| Task brief |
Between the line containing "The width and height of the screenshot is (641, 1139)." and the end of the records, inclusive, substitute "Search Assets" for "Search Resources" and reproduce those lines with nothing else altered.

>> begin

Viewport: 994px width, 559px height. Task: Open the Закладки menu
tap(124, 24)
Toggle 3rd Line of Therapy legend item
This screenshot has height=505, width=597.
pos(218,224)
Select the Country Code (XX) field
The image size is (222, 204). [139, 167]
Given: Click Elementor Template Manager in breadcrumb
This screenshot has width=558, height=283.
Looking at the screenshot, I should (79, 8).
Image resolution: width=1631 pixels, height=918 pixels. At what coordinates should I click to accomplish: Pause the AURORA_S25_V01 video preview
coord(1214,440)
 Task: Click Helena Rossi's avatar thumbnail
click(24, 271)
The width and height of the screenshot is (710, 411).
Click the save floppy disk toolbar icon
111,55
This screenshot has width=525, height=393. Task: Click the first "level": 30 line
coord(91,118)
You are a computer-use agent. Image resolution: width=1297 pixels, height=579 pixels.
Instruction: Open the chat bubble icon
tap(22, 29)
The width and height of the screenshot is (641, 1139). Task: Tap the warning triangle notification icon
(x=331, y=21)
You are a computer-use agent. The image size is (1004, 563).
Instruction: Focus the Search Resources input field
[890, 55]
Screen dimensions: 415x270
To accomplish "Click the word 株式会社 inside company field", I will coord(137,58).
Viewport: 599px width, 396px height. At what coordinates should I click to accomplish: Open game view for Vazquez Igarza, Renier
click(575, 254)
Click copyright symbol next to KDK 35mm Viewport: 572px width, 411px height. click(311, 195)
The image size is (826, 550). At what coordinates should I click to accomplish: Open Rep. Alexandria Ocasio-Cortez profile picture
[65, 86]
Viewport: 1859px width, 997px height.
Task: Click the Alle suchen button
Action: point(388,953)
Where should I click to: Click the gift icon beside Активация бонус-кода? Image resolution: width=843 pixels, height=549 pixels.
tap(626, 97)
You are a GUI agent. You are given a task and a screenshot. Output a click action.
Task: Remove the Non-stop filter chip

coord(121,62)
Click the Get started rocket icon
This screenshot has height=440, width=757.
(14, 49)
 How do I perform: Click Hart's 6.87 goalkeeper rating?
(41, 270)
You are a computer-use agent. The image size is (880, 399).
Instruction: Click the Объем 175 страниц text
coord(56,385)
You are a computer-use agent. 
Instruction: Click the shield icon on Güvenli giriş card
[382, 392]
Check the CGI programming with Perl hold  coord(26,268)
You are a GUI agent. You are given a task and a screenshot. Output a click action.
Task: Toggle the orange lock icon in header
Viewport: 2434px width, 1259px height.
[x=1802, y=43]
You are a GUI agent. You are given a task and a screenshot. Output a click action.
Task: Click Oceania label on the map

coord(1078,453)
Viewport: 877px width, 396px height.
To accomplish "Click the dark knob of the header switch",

>> end

| Finished task |
The width and height of the screenshot is (641, 1139). Task: Tap the warning triangle notification icon
(x=331, y=21)
You are a computer-use agent. The image size is (1004, 563).
Instruction: Focus the Search Assets input field
[890, 55]
Screen dimensions: 415x270
To accomplish "Click the word 株式会社 inside company field", I will coord(137,58).
Viewport: 599px width, 396px height. At what coordinates should I click to accomplish: Open game view for Vazquez Igarza, Renier
click(575, 254)
Click copyright symbol next to KDK 35mm Viewport: 572px width, 411px height. click(311, 195)
The image size is (826, 550). At what coordinates should I click to accomplish: Open Rep. Alexandria Ocasio-Cortez profile picture
[65, 86]
Viewport: 1859px width, 997px height.
Task: Click the Alle suchen button
Action: point(388,953)
Where should I click to: Click the gift icon beside Активация бонус-кода? Image resolution: width=843 pixels, height=549 pixels.
tap(626, 97)
You are a GUI agent. You are given a task and a screenshot. Output a click action.
Task: Remove the Non-stop filter chip

coord(121,62)
Click the Get started rocket icon
This screenshot has height=440, width=757.
(14, 49)
 How do I perform: Click Hart's 6.87 goalkeeper rating?
(41, 270)
You are a computer-use agent. The image size is (880, 399).
Instruction: Click the Объем 175 страниц text
coord(56,385)
You are a computer-use agent. 
Instruction: Click the shield icon on Güvenli giriş card
[382, 392]
Check the CGI programming with Perl hold  coord(26,268)
You are a GUI agent. You are given a task and a screenshot. Output a click action.
Task: Toggle the orange lock icon in header
Viewport: 2434px width, 1259px height.
[x=1802, y=43]
You are a GUI agent. You are given a task and a screenshot. Output a click action.
Task: Click Oceania label on the map

coord(1078,453)
Viewport: 877px width, 396px height.
To accomplish "Click the dark knob of the header switch",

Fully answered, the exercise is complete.